The team was not quite as successful in the new Regionalliga in the era from 1994 to 2008 as it had been in the Oberliga, a third place in 1997 being its best-ever result. It did however achieve its two best DFB-Pokal runs in this time, reaching the third round in 1999–2000 and 2007–08, on both occasions going out to VfB Stuttgart. In 2008 the team was one of three reserve sides to qualify for the new 3. Liga, the new third tier of German league football. Werder Bremen II played four seasons at this level, never finishing higher than thirteenth and was relegated from the league in 2012, after 37 seasons at the third tier of German football.
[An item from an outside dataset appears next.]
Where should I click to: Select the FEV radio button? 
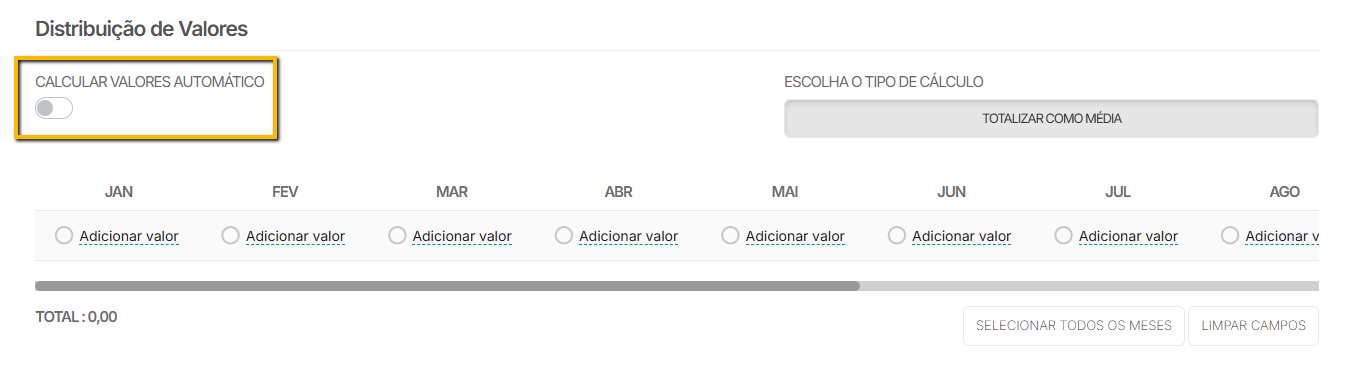231,235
The team entered the Regionalliga Nord again, now at the fourth tier and finished runners-up in the league in 2013–14, followed by a league championship the season after. The latter allowed the club to participate in the promotion round to the 3. Liga where it defeated Borussia Mönchengladbach II 2–0 away after a nil-all draw at home and earned promotion back to the third tier.

==Honours==
The team's honours:
- German amateur championship:
  - Champions: 1966, 1985, 1991
  - Runners-up: 1982, 1993
- Regionalliga Nord:
  - Champions: 2015
- Oberliga Nord:
  - Champions: 1982, 1984
- Bremen-Liga:
  - Champions: 1957, 1962, 1967, 1968, 1976, 2024
- Bremer Pokal:
  - Winners: 1969, 1971, 1976, 1982, 1983, 1987, 1989, 1990, 1992–95, 1997–2002, 2004, 2007

==Players==
===Current squad===

| No. | Pos. | Nation | Player |
|---|---|---|---|
| 1 | GK | BUL | Stefan Smarkalev |
| 2 | DF | GER | Johann Wegner |
| 3 | DF | GER | Mats Heitmann |
| 4 | DF | GER | Egor Greber |
| 5 | DF | GER | Cimo Röcker |
| 6 | MF | GER | Yasin Chebil |
| 7 | MF | GER | Jasha Barry |
| 9 | FW | GER | Christian Stark |
| 11 | FW | GER | Karlo Šimić |
| 13 | FW | GER | Jakob Wiehe |
| 14 | MF | GER | Lennart Baum |
| 15 | MF | GER | Mario Mbassi |
| 16 | FW | GER | Paul Erevbenagie |

| No. | Pos. | Nation | Player |
|---|---|---|---|
| 17 | MF | GER | Patrick Götzelmann |
| 18 | FW | NGR | Princewill Mbock |
| 19 | MF | GER | Boran-Firat Coskun |
| 20 | GK | GER | Jonas Horsch |
| 21 | GK | GER | Sebastian Mielitz |
| 22 | DF | GER | Paul Bellmann |
| 23 | FW | GER | Arian Römers |
| 25 | DF | USA | Ramiz Hamouda |
| 25 | MF | GER | Noah Weißbach |
| 26 | DF | GER | Luca Höcker |
| 27 | DF | GER | Jannes Ossadnik |
| 33 | DF | GER | Tyrese Igwesi |

==Recent seasons==
The recent season-by-season performance of the club:

| Year | Division | Tier | Position |
| 1999–2000 | Regionalliga Nord | III | 5th |
| 2000–01 | Regionalliga Nord | 15th |
| 2001–02 | Regionalliga Nord | 10th |
| 2002–03 | Regionalliga Nord | 6th |
| 2003–04 | Regionalliga Nord | 5th |
| 2004–05 | Regionalliga Nord | 14th |
| 2005–06 | Regionalliga Nord | 12th |
| 2006–07 | Regionalliga Nord | 8th |
| 2007–08 | Regionalliga Nord | 5th |
| 2008–09 | 3. Liga | 17th |
| 2009–10 | 3. Liga | 13th |
| 2010–11 | 3. Liga | 18th |
| 2011–12 | 3. Liga | 20th ↓ |
| 2012–13 | Regionalliga Nord | IV | 5th |
| 2013–14 | Regionalliga Nord | 2nd |
| 2014–15 | Regionalliga Nord | 1st ↑ |
| 2015–16 | 3. Liga | III | 17th |
| 2016–17 | 3. Liga | 17th |
| 2017–18 | 3. Liga | 18th ↓ |
| 2018–19 | Regionalliga Nord | IV | 3rd |
| 2019–20 | Regionalliga Nord | 6th |
| 2020–21 | Regionalliga Nord ("Süd") | 1st |
| 2021–22 | Regionalliga Nord ("Süd") | 2nd |
| 2022–23 | Regionalliga Nord | 15th ↓ |
| 2023–24 | Bremen-Liga | V | 1st ↑ |
| 2024–25 | Regionalliga Nord | IV | 4th |
| 2025–26 | Regionalliga Nord | 12th |

- With the introduction of the Regionalligas in 1994 and the 3. Liga in 2008 as the new third tier, below the 2. Bundesliga, all leagues below dropped one tier.